It can be. Not usually terrible unless you need to get across the city. You learn ways around the usual trouble (usually using brain and avoid where the satnav sends everyone).
Losing weight is a bastard. Easier to not put it on! You basically have to breath out 84% of it as CO2 which puts it into perspective. Walking up hills is good. Hurts like hell for the first year.
Losing weight is easy. Pure thermodynamics. The hard part is dealing with your bastard self and being honest to it. We're cheap lying weasels and will come up with any lame excuse to justify stuffing that energy rich treat into our faces or avoiding anything physical. Most people just prefer to lie to themselves.

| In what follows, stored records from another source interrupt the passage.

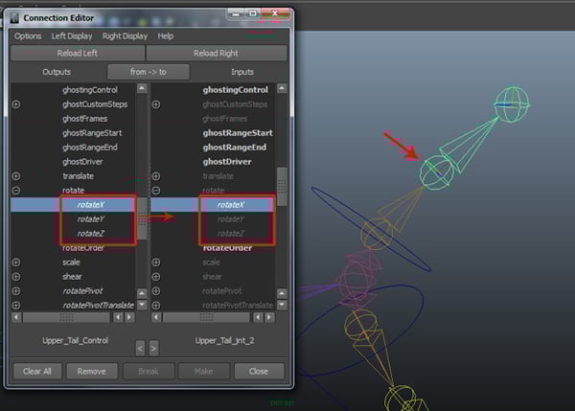The height and width of the screenshot is (411, 575).
Task: Select rotateZ in the Inputs list
Action: [230, 233]
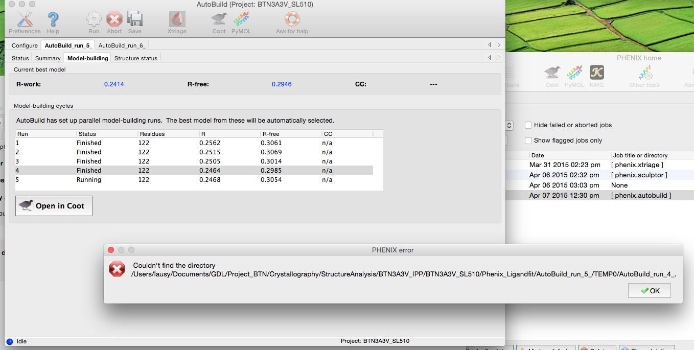Switch to the Structure status tab
Screen dimensions: 694x350
tap(135, 58)
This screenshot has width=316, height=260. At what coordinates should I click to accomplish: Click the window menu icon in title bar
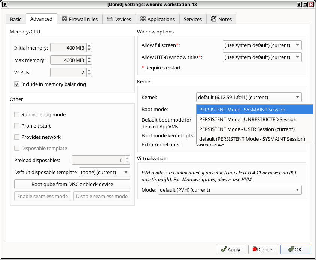coord(5,4)
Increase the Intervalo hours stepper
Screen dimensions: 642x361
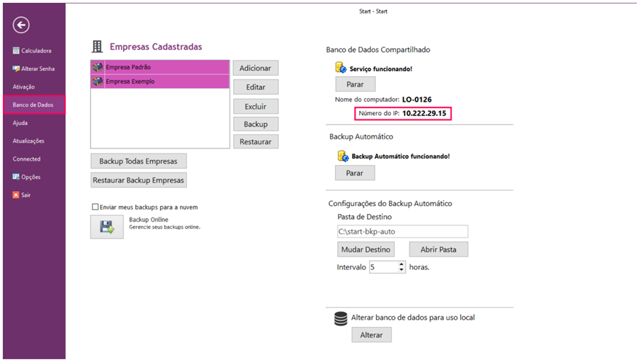pos(402,264)
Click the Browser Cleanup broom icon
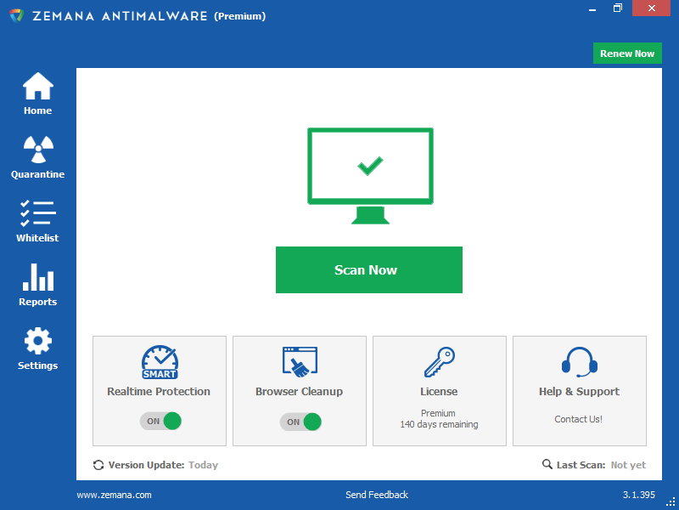 299,362
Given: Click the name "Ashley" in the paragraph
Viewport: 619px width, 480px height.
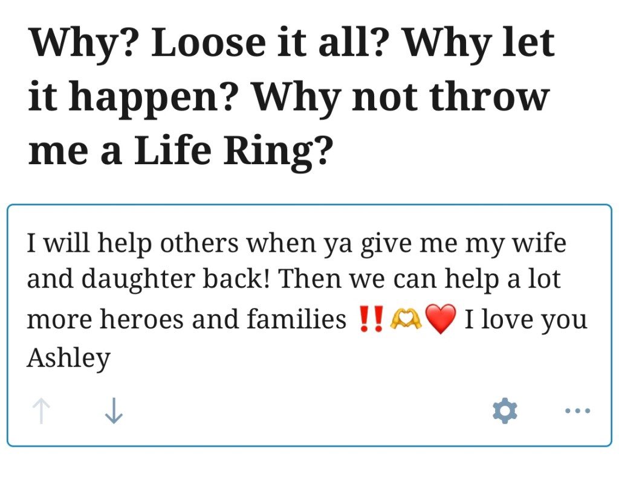Looking at the screenshot, I should tap(68, 357).
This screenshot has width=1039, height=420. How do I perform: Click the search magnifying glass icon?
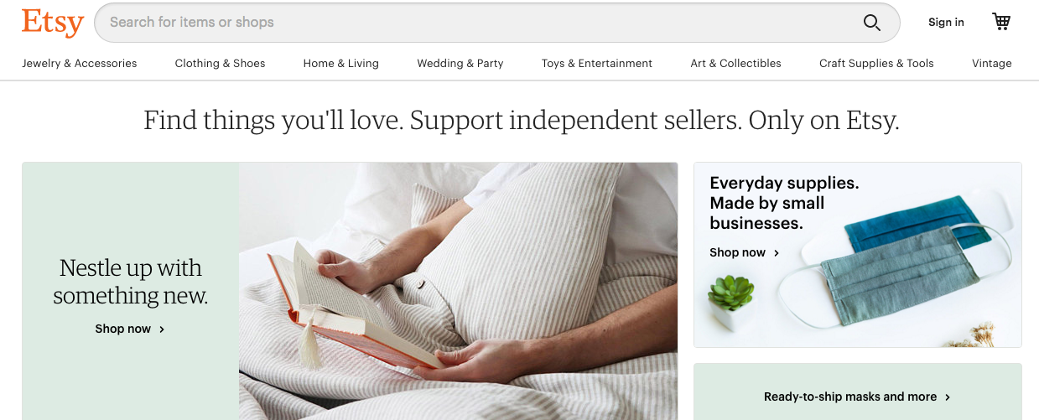pyautogui.click(x=872, y=23)
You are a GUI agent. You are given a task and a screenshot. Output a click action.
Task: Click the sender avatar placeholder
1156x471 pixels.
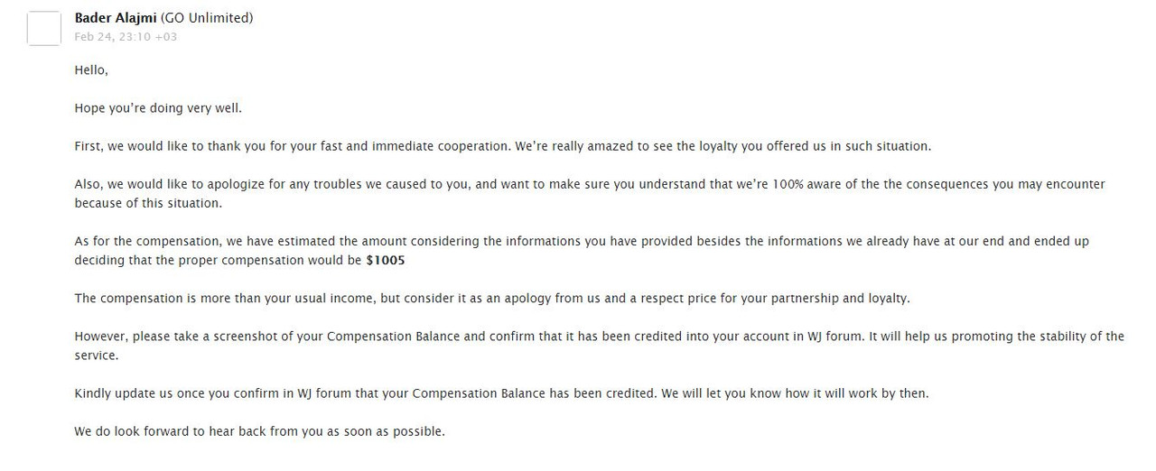point(43,28)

Not EASY; SIMPLE. Big. Effing. Difference. Same as the prerequisite "honest self-appraisal". Most people would rather stand in a busy intersection and drill screws through their feet.
And like any addiction, the addiction to sugar is exactly as smart, cunning and deceitful as you are. Each and every one of us has the devil inside, and we most often unleash him on ourselves rather than those around us.
mnem
The Three Laws of Thermodynamics:
1. You can't win.
2. You can't break even.
3. You can't even get out of the game.
[/begin rant]
I've stayed out of this discussion so far but this morning my resolve has weakened, as evidenced by the fact that I just bought (another) oscilloscope and six crates of data books from the 80s and 90s. So here goes... and yes, TL;DR.
It is actually much worse than that, mnen. Most of our habitual eating patterns are established before we have any control over decisions such as,
I am going to eat this, I am not going to eat that. While there is substantial evidence that we can work around those patterns, there is a fair amount of evidence that undoing them completely is impossible. These patterns are coupled with metabolic changes that appear to predispose us to certain substances if we consume them abundantly in childhood. There is also substantial evidence that, no matter what, our metabolism and hunger/satiation mechanisms adjust to maintain our current body weight and composition.
Which is all a long way of saying, making lasting changes to our eating habits has to take into account the real obstacles posed by deeply routinized patterns and a metabolic/regulatory systems that are designed to maintain stasis. Most admonitions to
eat healthy!, low calorie diets, food restricted diets, and so on fail because they don't take this into account. That doesn't mean weight loss or maintenance is a lost cause. It does mean that both are, over the long term, more difficult than described by diet and exercise gurus of whatever stripe and never simply a matter of being lazy or not-lazy.
Though it does not make me an expert, I say this as a fat guy who first visited a gym in 1982, subsequently lost 55 lbs, and has been quite physically active since then. I have also struggled with weight maintenance issues for roughly forty years in spite of working out regularly, making substantial changes in my eating habits, absorbing a lot of peer-reviewed research on diet and exercise, and being a therapist specializing in addiction and other habitual pattern change.